Neil is worried— Won’t you come up and read with me, Milo? — no, he will not, not yet. He needs to swathe his being in protective robes of silence and shadow, plunge into somber splendor, the closets of his early childhood, the blackout screen at the end of TV movies, and also, when summer finally rolls around again, the deepest, darkest water at the center of Lac des Piles. .
(I’m seeing more and more clearly that what you love when you love somebody are that person’s loves. Loving you, Milo, means loving your love for Oscar. Neil. Lac des Piles. .)
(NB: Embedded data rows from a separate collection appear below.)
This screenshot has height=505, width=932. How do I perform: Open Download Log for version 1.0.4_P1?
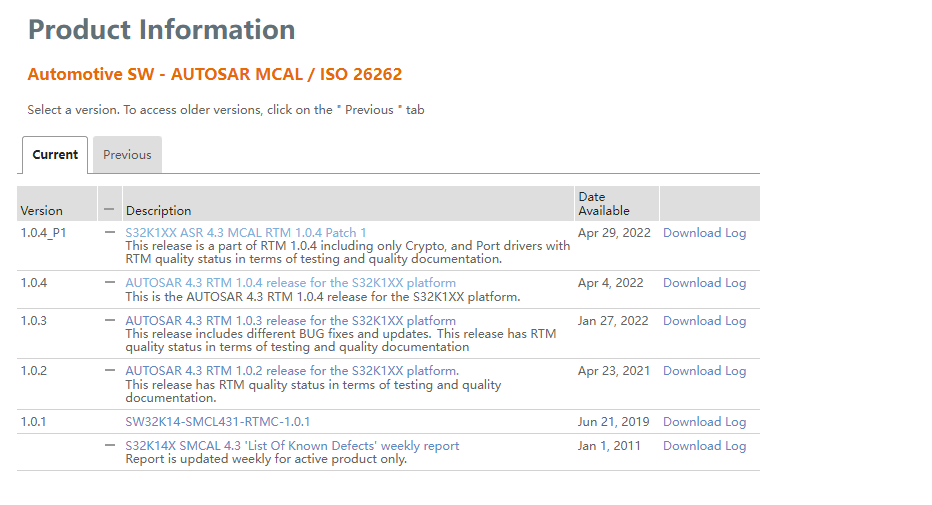point(704,233)
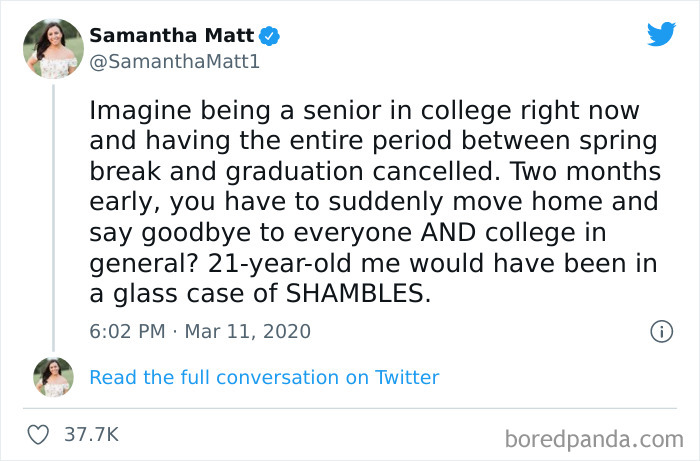The image size is (700, 461).
Task: Like the tweet with the heart icon
Action: coord(38,434)
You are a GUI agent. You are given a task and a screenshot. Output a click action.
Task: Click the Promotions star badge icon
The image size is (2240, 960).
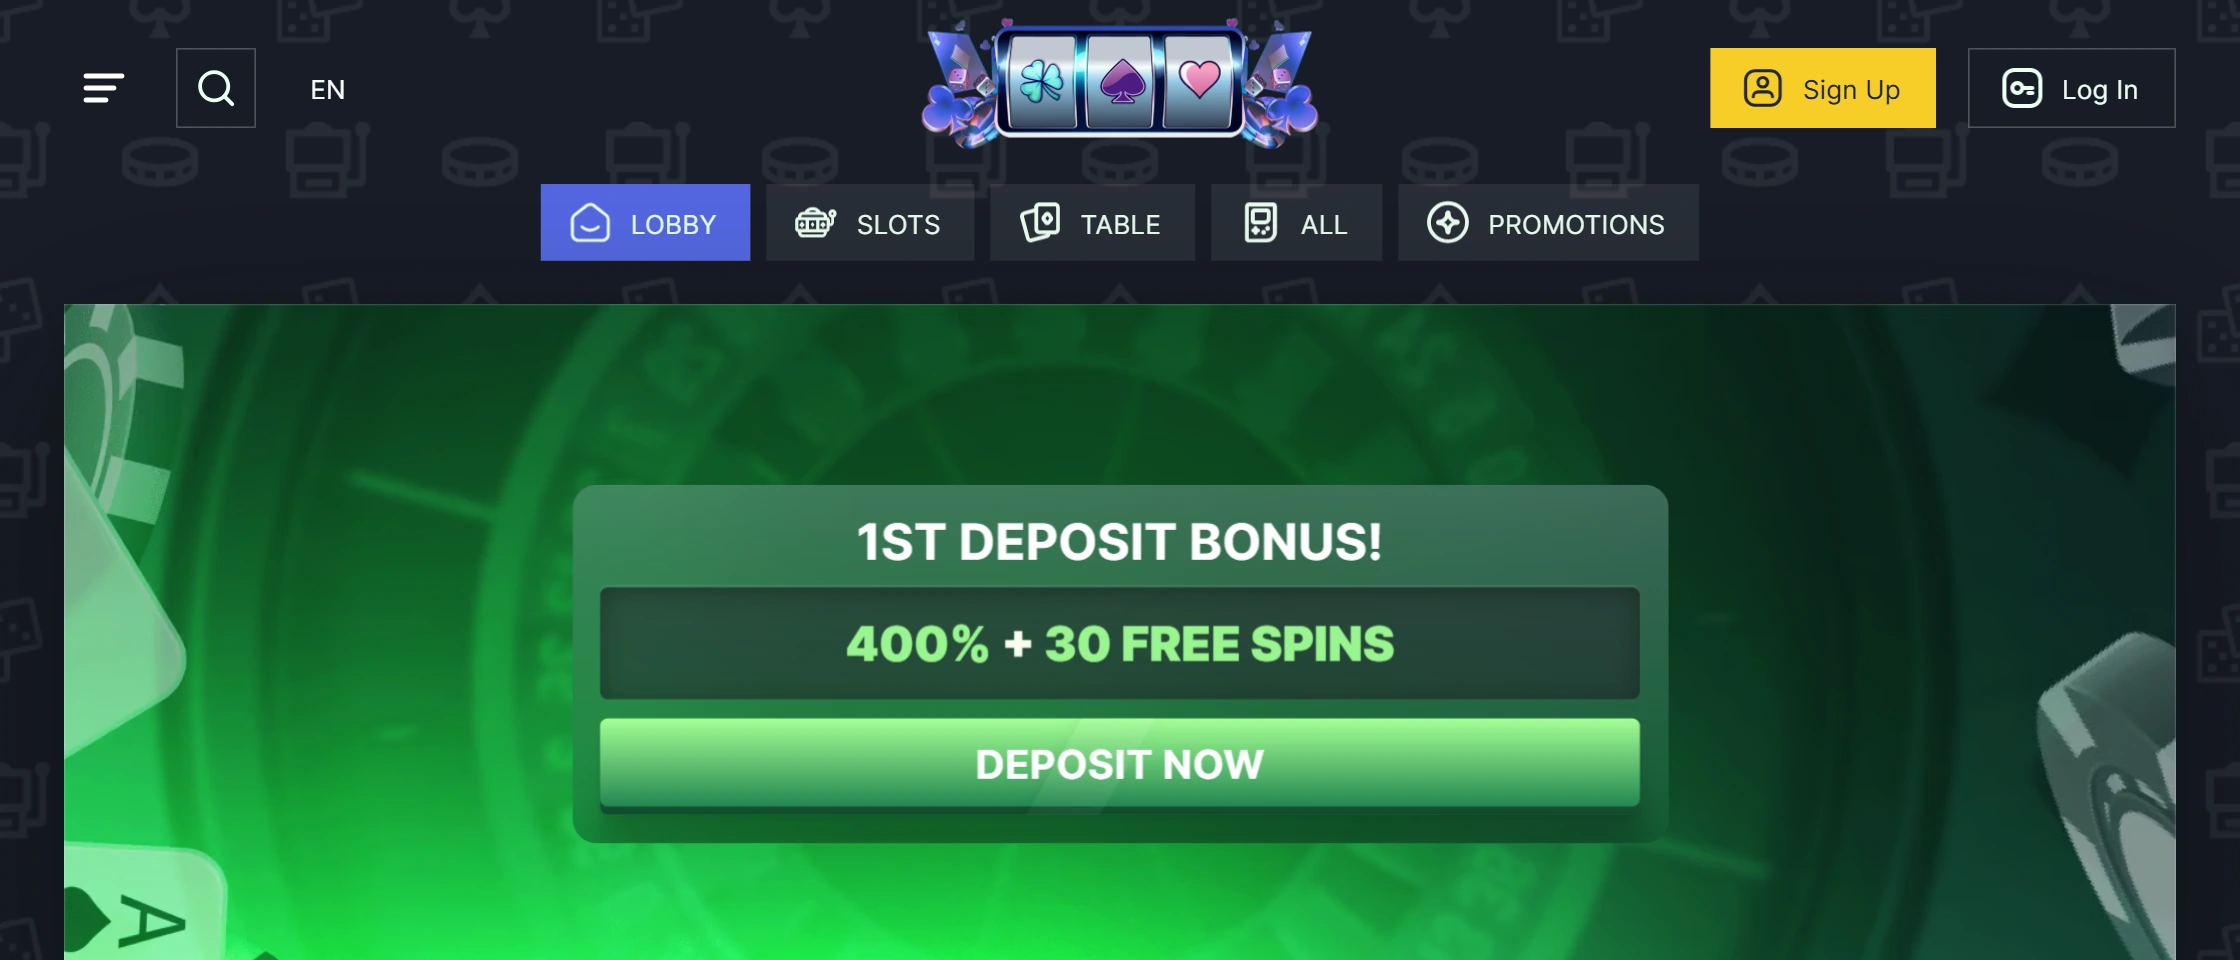pos(1447,222)
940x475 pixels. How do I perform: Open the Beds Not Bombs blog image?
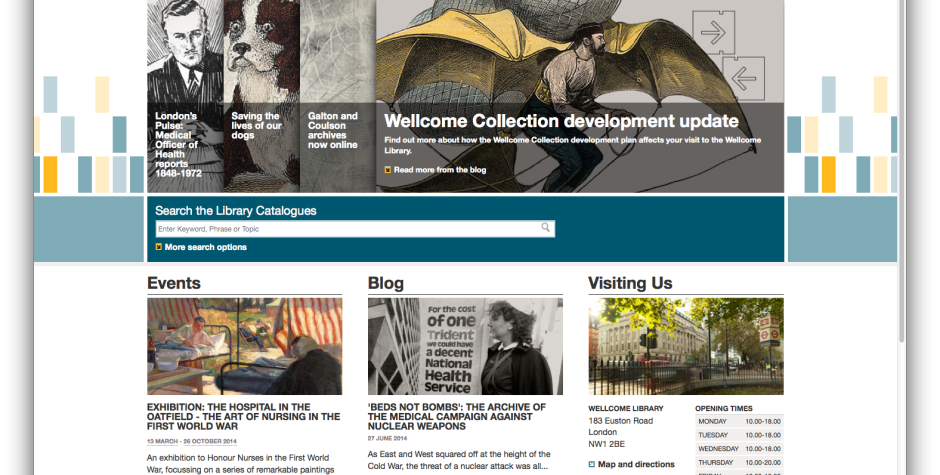tap(465, 346)
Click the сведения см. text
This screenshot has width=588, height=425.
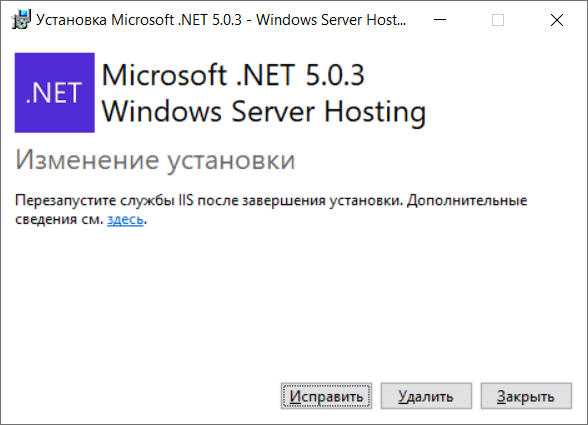(x=59, y=219)
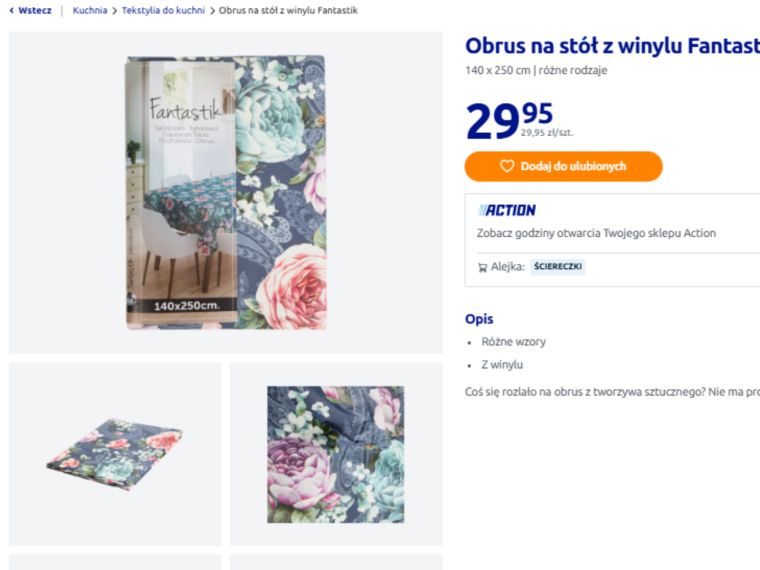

On the far side of the lake is an Anne of Green Gables sort of house — Milo has swum across to it several times. A cushy green-and-white summer cottage with a glassed-in porch, property of a wealthy gay movie producer by the name of Sherman Dyson. As wealthy gay movie producers were an exotic species in rural Quebec back in the mid-1960s (and who could have guessed that you yourself would one day fall in love with just such a creature?), every aspect of Dyson’s identity was an inexhaustible source of gossip in the area. His wealth aroused people’s envy, his homosexuality their sarcasm, his profession their reverence. . and no one knew what to make of the fact that, the previous spring, he’d gotten married. The bride was rumored to be a good deal younger than he, and a model, and a looker, so it may not be far-fetched to suggest that Milo’s powerful crawl- and breast-strokes across Lac des Piles, that summer after Oscar’s death, took him with perhaps unwonted frequency in the direction of this particular summer cottage.